Brano fornito:
É passato un anno. Sono 12 mesi che proviamo a imparare come convivere con il Coronavirus. 12 mesi sono un tempo lungo. Ma la pandemia ci ha mostrato, una volta in più, come “lungo” non si uguale per tutti. Sì perché il tempo diventa più lungo per le persone senza dimora, per quelle accolte nei centri di accoglienza. Il tempo diventa più lungo per chi è più povero.
La pandemia ha fatto male a tutti, ma, anche in questo caso, non a tutti allo stesso modo. «Il diritto alla salute», racconta Alessandro Verona, referente medico dell’organizzazione umanitaria Intersos, «è stato un diritto negato. Hanno prevalso visioni e misure inique, emergenziali, prive di un approccio socio-sanitario e, perciò, frammentarie. Con il nostro progetto di medicina di prossimità abbiamo provato a tenere insieme quei frammenti».

Dati forniti:
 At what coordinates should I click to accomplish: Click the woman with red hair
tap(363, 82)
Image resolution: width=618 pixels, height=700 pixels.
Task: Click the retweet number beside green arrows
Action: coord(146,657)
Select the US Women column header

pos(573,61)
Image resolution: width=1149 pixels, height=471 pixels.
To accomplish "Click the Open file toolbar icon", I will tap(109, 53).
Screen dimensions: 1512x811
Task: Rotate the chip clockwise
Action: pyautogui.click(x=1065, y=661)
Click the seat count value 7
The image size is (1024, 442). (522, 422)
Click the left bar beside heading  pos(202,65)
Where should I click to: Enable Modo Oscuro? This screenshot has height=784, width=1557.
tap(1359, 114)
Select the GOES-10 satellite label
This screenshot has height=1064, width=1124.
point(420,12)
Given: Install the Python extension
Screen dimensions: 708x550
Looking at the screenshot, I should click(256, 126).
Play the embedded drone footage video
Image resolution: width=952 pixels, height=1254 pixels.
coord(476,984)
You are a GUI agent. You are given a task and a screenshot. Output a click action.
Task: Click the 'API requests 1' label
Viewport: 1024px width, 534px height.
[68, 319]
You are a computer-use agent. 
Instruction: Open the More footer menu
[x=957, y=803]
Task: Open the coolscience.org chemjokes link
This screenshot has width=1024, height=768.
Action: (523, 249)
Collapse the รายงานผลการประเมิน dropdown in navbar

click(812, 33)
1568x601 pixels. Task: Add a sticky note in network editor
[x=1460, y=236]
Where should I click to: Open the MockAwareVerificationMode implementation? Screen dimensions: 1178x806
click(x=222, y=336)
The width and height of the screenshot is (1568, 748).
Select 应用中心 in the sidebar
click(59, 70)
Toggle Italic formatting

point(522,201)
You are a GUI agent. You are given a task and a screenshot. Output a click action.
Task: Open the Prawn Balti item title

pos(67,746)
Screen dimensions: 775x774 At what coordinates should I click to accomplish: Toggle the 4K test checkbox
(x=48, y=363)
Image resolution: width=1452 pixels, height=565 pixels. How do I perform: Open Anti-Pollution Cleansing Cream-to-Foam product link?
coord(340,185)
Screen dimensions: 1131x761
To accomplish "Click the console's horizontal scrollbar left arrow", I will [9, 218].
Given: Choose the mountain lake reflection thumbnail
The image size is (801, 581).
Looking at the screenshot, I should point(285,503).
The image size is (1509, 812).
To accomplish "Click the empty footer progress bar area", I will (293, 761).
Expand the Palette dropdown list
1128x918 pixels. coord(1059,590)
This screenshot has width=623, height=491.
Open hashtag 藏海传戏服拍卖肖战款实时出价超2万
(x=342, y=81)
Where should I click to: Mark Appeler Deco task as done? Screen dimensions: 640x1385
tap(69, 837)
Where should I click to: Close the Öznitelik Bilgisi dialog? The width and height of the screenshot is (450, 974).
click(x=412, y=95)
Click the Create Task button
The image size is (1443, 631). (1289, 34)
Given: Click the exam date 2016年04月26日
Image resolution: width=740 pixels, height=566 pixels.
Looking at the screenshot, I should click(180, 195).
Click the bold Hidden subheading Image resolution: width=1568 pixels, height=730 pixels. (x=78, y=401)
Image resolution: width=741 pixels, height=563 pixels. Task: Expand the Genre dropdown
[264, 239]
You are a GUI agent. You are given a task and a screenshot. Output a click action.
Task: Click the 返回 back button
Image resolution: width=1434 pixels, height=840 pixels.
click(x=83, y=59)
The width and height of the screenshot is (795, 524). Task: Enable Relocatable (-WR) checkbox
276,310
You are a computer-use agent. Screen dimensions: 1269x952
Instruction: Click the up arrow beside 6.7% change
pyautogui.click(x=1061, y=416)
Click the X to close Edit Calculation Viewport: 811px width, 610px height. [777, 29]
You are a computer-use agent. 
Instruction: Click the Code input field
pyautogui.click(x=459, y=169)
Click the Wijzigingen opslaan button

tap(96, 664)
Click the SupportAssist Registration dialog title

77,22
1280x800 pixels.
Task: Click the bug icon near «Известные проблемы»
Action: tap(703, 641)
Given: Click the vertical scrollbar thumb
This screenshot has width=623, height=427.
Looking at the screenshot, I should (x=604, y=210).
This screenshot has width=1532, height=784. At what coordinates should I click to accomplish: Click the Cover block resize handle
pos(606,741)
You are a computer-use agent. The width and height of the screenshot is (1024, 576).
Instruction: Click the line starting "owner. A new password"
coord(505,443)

Consegna:
Riporta senza alcuna modifica il tratto del brano sulla pandemia che si apre con le parole «É passato un» e termina con «è più povero.».

Risultato:
É passato un anno. Sono 12 mesi che proviamo a imparare come convivere con il Coronavirus. 12 mesi sono un tempo lungo. Ma la pandemia ci ha mostrato, una volta in più, come “lungo” non si uguale per tutti. Sì perché il tempo diventa più lungo per le persone senza dimora, per quelle accolte nei centri di accoglienza. Il tempo diventa più lungo per chi è più povero.